(Entries on where items appear)
## Start

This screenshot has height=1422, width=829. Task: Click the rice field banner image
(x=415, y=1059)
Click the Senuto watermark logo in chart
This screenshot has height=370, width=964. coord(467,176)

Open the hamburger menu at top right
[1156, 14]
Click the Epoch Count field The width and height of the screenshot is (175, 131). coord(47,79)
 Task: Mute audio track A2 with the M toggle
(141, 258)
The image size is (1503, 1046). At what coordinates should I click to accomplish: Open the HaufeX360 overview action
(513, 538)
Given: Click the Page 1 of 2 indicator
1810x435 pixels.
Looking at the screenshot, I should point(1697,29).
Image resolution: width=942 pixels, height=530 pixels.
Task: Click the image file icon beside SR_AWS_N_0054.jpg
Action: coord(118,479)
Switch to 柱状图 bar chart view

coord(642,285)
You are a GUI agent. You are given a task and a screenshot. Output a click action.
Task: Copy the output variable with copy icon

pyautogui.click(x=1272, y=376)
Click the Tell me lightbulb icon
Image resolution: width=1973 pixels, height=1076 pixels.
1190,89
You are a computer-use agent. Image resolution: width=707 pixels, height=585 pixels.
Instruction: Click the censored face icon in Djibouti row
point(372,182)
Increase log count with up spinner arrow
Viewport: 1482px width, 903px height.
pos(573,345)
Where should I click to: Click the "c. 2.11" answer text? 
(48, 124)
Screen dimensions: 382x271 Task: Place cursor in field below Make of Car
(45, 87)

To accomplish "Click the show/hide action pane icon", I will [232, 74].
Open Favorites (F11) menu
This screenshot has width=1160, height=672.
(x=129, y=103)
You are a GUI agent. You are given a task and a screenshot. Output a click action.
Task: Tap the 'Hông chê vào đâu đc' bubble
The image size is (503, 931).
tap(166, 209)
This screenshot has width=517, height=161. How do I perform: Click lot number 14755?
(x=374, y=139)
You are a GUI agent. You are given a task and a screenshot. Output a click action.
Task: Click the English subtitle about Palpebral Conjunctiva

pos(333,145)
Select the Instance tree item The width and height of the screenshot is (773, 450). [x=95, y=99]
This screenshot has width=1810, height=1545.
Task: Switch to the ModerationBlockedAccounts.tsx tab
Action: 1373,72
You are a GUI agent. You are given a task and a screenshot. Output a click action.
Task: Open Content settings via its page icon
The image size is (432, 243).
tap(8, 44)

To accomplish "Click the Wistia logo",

## End

*Work to be completed*. Identify each line in the items above that contains the word "size", treating uppercase and lowercase as different, and copy those lines.

*The response*.
The image size is (1503, 1046). At what coordinates should I click to accomplish: Open the HaufeX360 overview action
The image size is (503, 931).
The image size is (432, 243).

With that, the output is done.